Texto de la página:
En el Pacto de Ajuria Enea, se habla de final dialogado de la banda.
Pero “diálogo”, ahí, se refiere sólo a
acuerdos sobre reinserción y medidas de gracia. La política
queda descartada, sin equívoco posible.

El
lenguaje socialista de estos últimos años no se presta
a una lectura limpia. El PSE ha aceptado la idea de las dos mesas,
muy traída y llevada por los nacionalistas y HB. En una mesa
se sentarían el Gobierno y ETA, para tratar de los presos.
Sería la mesa “técnica”. En la otra mesa, la
política, los partidos vascos hablarían sobre el futuro
político de la región. La idea de una mesa política,
con ETA dentro, destruye, por supuesto, el Estatuto de Gernika, que
es el marco constitucional en que se desenvuelve la política
vasca, y que el Pacto de Ajuria Enea aceptaba sin reservas. Pero se
aprecian ambigüedades más graves. La mesa política
haría saber al Estado qué acuerdos se han cerrado, con
objeto de adaptarlos a la ley. Esto suena a un proceso constituyente
extraconstitucional –valga el oxímoron–, que se
constitucionaliza a
posteriori
. Esto, para decirlo en plata, es un disparate
mayúsculo. La Constitución no se cambia desde fuera,
sino desde dentro. Una constitución que empieza a cambiarse
desde fuera es una constitución que empieza a decaer en el
acto.

Probablemente,
ETA hizo la lectura más fácil de este planteamiento
atrabiliario. Probablemente, estimó que se le estaba
proponiendo un proceso constituyente que cobraría cuerpo y
sustancia sobre la marcha. La situación en que esto dejara a
la Constitución de verdad, no le preocupaba, obviamente,
demasiado. El PSE, por su lado, experimentó vacilaciones
crecientes sobre lo que se podía negociar. Lo demuestran
declaraciones repetidas de sus líderes. Y lo abona la propia
redacción de los documentos, abierta, de intento, a
interpretaciones diversas.

Requisitos del ejercicio:
1. Transcribe sin cambios el fragmento del texto sobre el Pacto de Ajuria Enea que comienza con las palabras que contienen "En el Pacto" y termina con "de los presos.".
2. Según el texto sobre el Pacto de Ajuria Enea, ¿de qué asunto se ocuparían el Gobierno y ETA en la mesa "técnica"?
El material que viene a continuación es independiente del texto sobre el Pacto de Ajuria Enea.

Información proporcionada:

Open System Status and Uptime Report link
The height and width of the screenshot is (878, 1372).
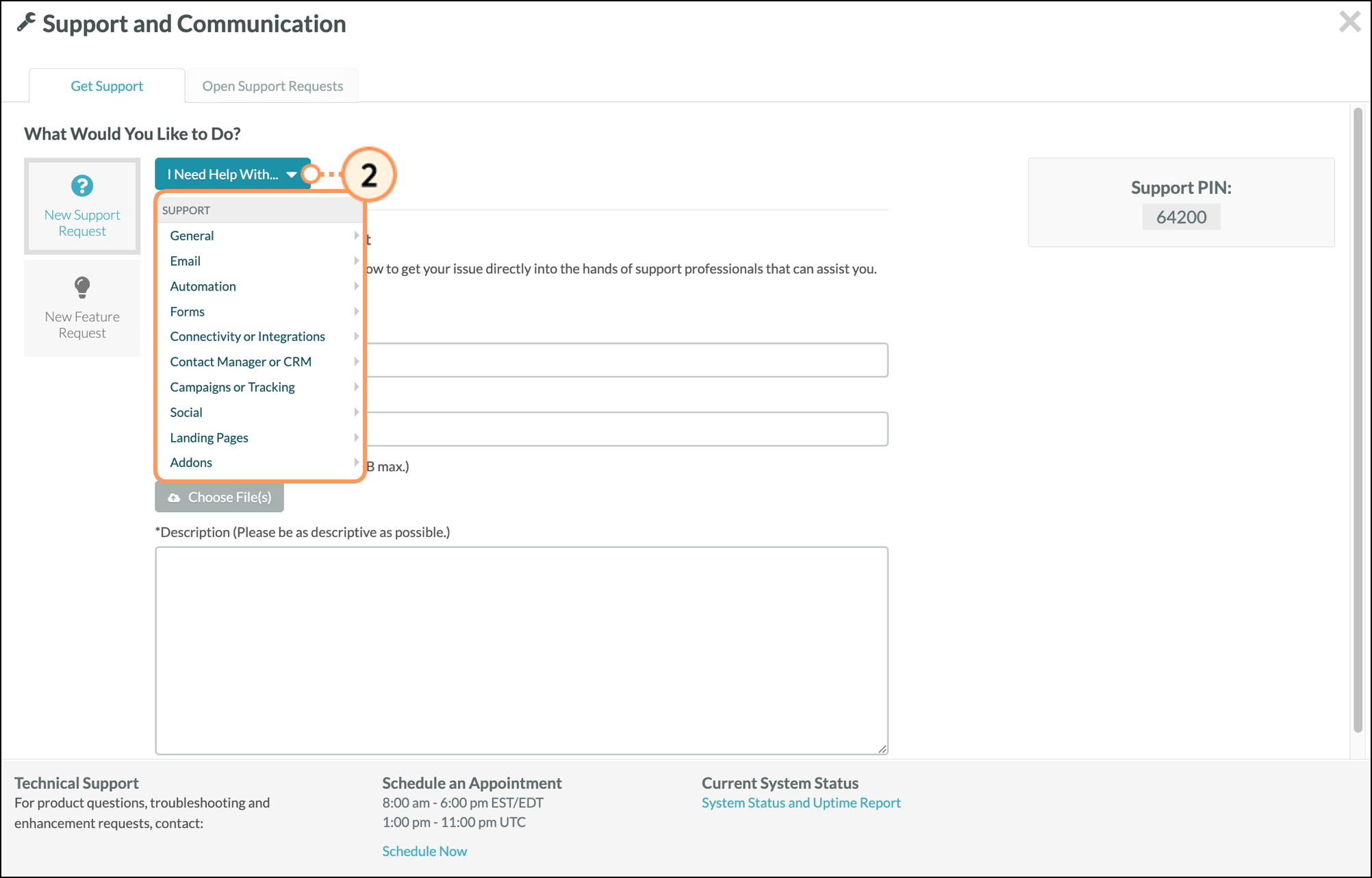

Conjunto de respuestas:
1.
En el Pacto de Ajuria Enea, se habla de final dialogado de la banda.
Pero “diálogo”, ahí, se refiere sólo a
acuerdos sobre reinserción y medidas de gracia. La política
queda descartada, sin equívoco posible.

El
lenguaje socialista de estos últimos años no se presta
a una lectura limpia. El PSE ha aceptado la idea de las dos mesas,
muy traída y llevada por los nacionalistas y HB. En una mesa
se sentarían el Gobierno y ETA, para tratar de los presos.

2. De los presos.